# Makes my cherry pop



## Madonna´s fan

Hay una canción que dice:

"Makes my panties drop
Makes my cherry pop"

No entiendo la parte de "Maked my cherry drop"

¿Alguien me ayuda?

Gracias de antemano.


----------



## xqby

"To pop someone's cherry" es un eufemismo. Significa "desflorar a alguien".


----------



## Madonna´s fan

xqby said:


> "To pop someone's cherry" es un eufemismo. Significa "desflorar a alguien".


 

¿cÓMO lo pódría traducir?


----------



## ordira

Reading the rest of the lyrics makes me think it has a strong sexual connotation, that she wants to lose her virginity.  "Desflorar" works, but I'm not really sure they are in the same register. Wait for more opinions.


----------



## borgonyon

Lo único que se me ocurre es:

Pierdo mi virginidad.

Hace que pierda mi viriginidad. --> ¿Más literal?

# Consigna 1:
Traduce al español esta oración del hilo sobre la letra de la canción: "Reading the rest of the lyrics makes me think it has a strong sexual connotation, that she wants to lose her virginity."
# Consigna 2:
Enumera los nombres de usuario que publican mensajes en el hilo sobre la letra de la canción, sin repetir ninguno.
# Consigna 3:
Transcribe del hilo sobre la letra de la canción todo lo que va desde "Reading the rest" hasta "--> ¿Más literal?".
Los datos no tienen ningún papel en esto.

# Lista de datos:
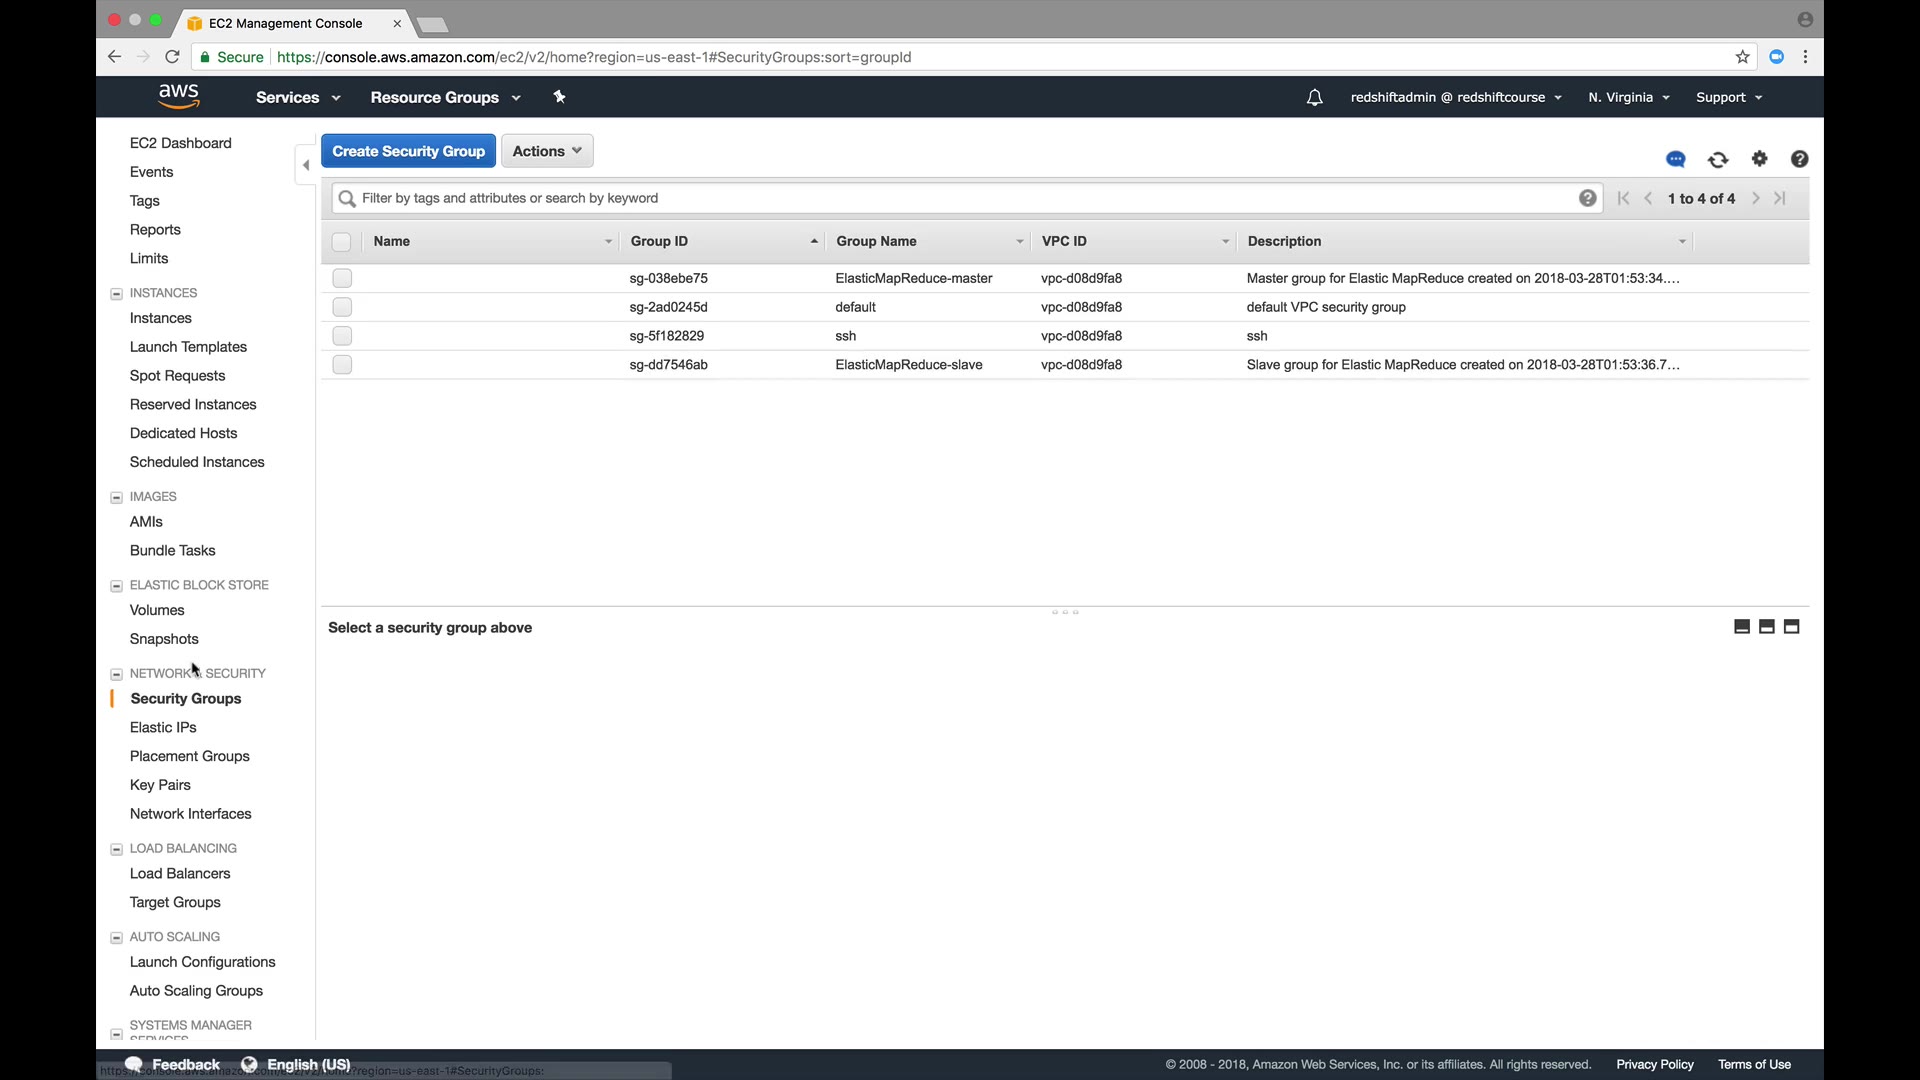Viewport: 1920px width, 1080px height.
Task: Toggle the select-all header checkbox
Action: (x=341, y=241)
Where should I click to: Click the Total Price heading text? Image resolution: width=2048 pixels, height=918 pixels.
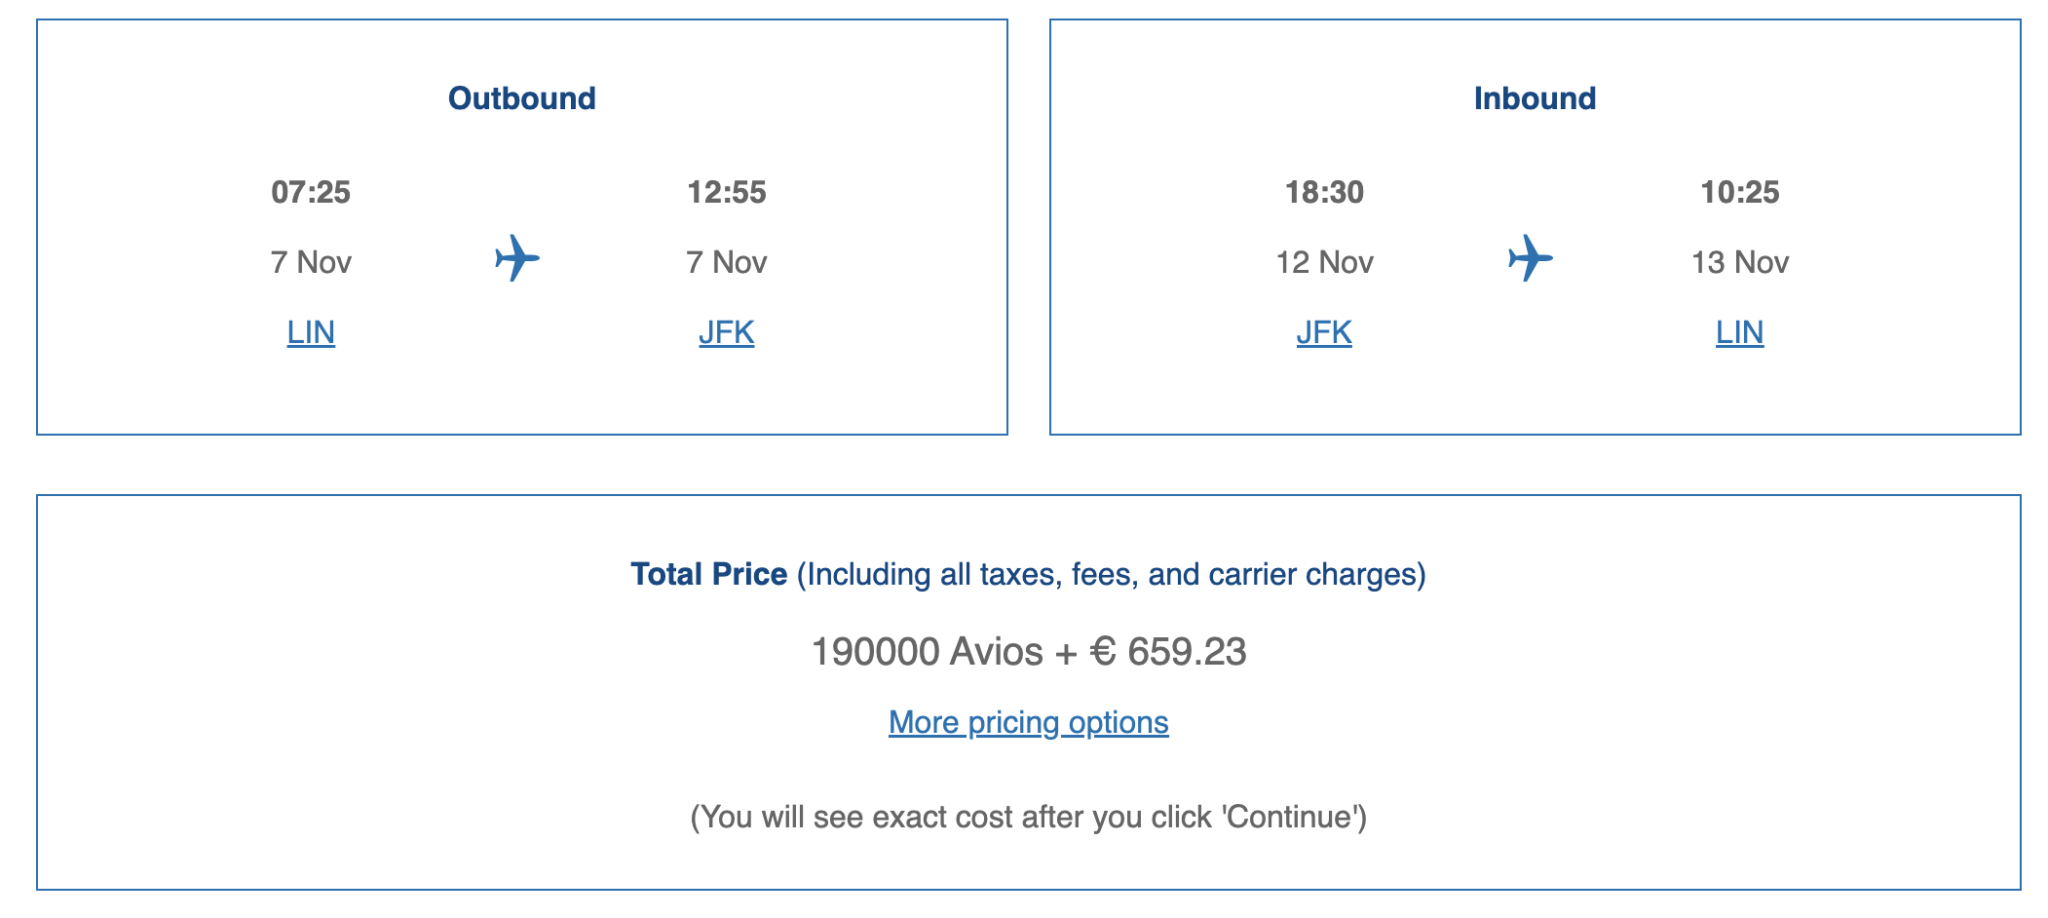click(709, 574)
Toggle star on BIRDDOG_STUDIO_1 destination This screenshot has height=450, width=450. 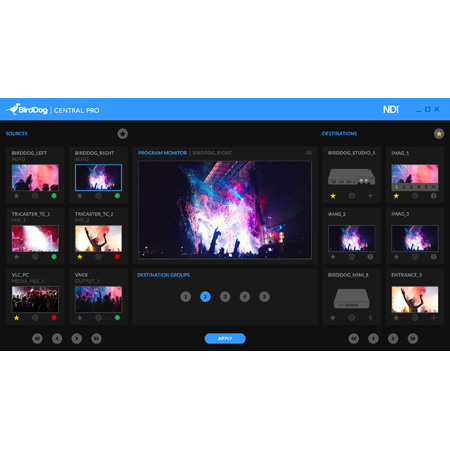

# Respuesta escrita 1:
Leer el resto de la letra me hace pensar que tiene una fuerte connotación sexual, que ella quiere perder su virginidad.

# Respuesta escrita 2:
- Madonna´s fan
- xqby
- ordira
- borgonyon

# Respuesta escrita 3:
Reading the rest of the lyrics makes me think it has a strong sexual connotation, that she wants to lose her virginity.  "Desflorar" works, but I'm not really sure they are in the same register. Wait for more opinions.


----------



## borgonyon

Lo único que se me ocurre es:

Pierdo mi virginidad.

Hace que pierda mi viriginidad. --> ¿Más literal?